3.1 Participant Characteristics

Participants had a median age of 28 years old (range = 20-35). Most participants were White (n = 17, 65.4%), non-Hispanic (n = 18, 69.2%), had a college degree or higher (n = 17, 65.4%), and resided in urban areas (n = 22, 75.9%). Most participants did not have biological children (n = 19, 73.1%). About half of the participants did not plan to become pregnant in the next year (n = 13, 50%), whereas nine participants (34.6%) planned for pregnancy and four (15.4%) were not sure. As a part of the thematic analysis, we coded the degree to which participants were interested in CPT and ECS as well as the timing of each testing. Most participants expressed strong interest in CPT and ECS and would be willing to have the tests in the next year if made available to them (Table 1).

Table 1 Frequency of participant reported interest in CPT and ECS.

3.2 Qualitative Themes

Thematic analysis indicated that there are both common and specific factors related to respondents’ interest in CPT and ECS. Thus, we reported these categories of factors separately. Themes and associated exemplar quotes are presented below and in Table 2.

Table 2 Themes and example quotes from participants.

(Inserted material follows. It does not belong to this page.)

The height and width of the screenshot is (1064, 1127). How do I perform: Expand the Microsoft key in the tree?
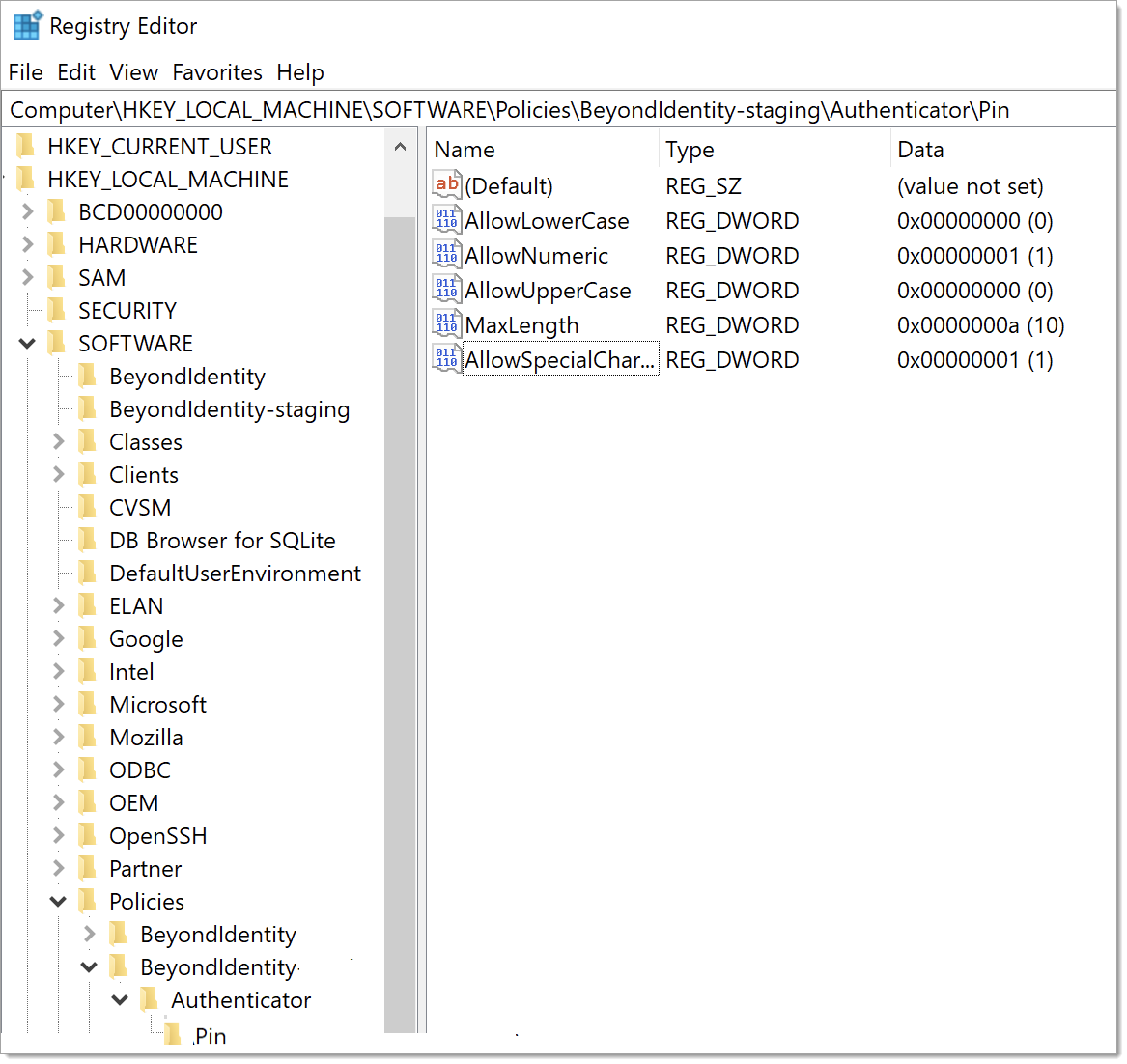[58, 704]
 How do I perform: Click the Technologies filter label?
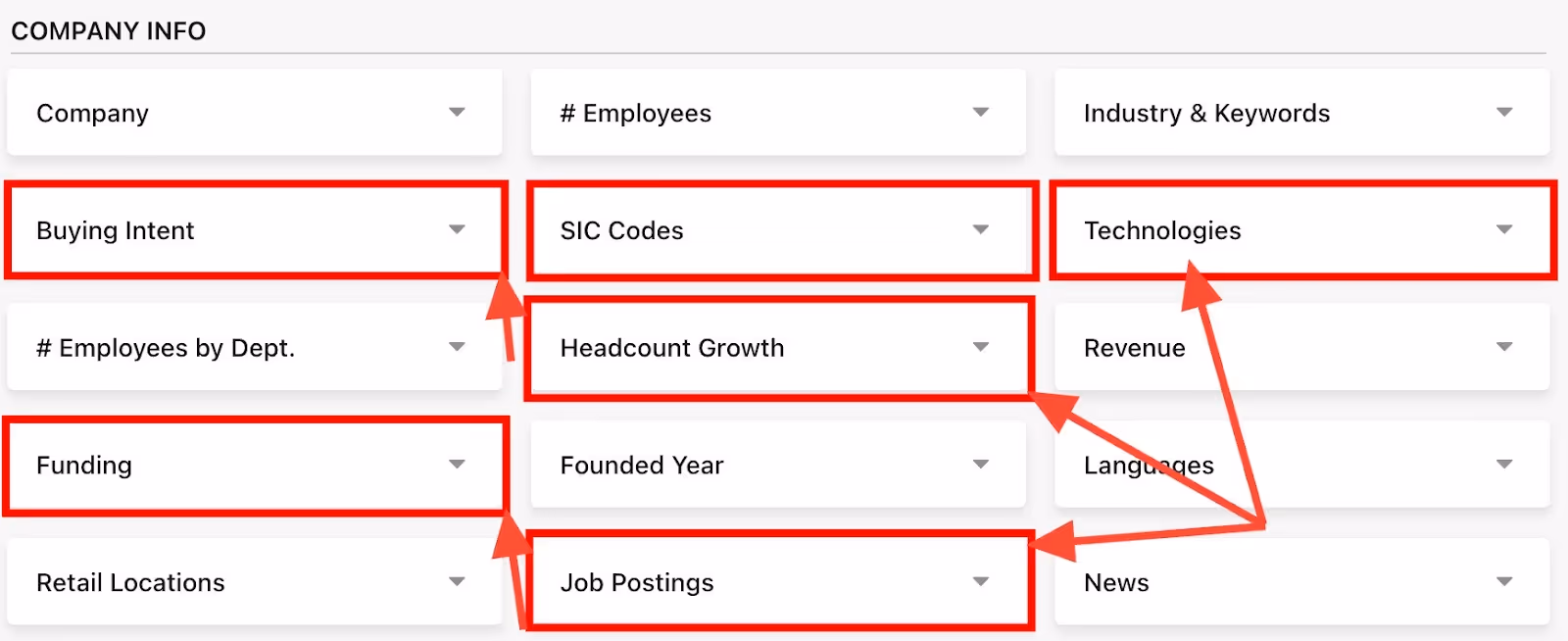[1162, 230]
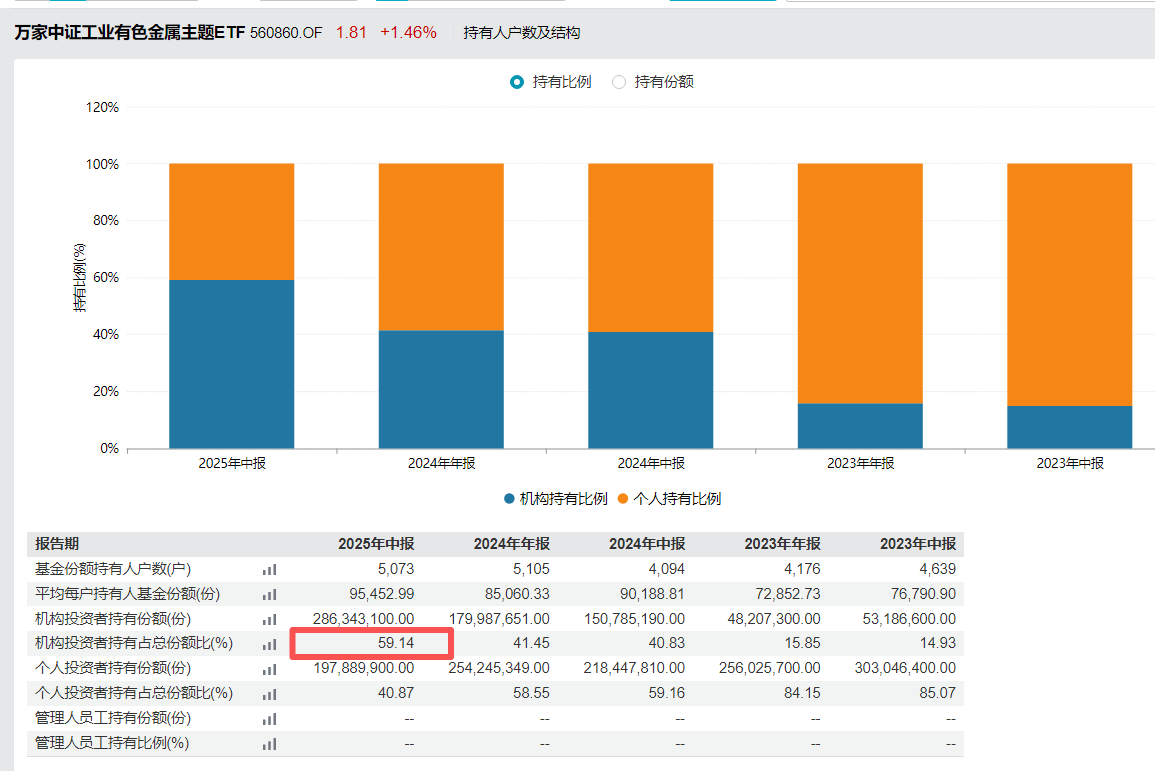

3.2.1 Common Factors Related to Women’s Interest in CPT and ECS

Illness Prevention and Preparation. The benefit of genetic testing for illness prevention and preparation was reported as one of the most prominent factors that affected individuals’ interest in both CPT and ECS. Participants commented that to have CPT and ECS meant that they would be able to “mentally prepare for challenges,” to be “more engaged in making sure that there is that screening happening at the right cadence,” and that they would be their “own health advocate in terms of talking with doctors.” Participant 14 typified this theme by saying “I think what I'd most want to learn is if there's anything abnormal so that I could start doing stuff now to make sure that I'm gonna have the best health I could possibly have.”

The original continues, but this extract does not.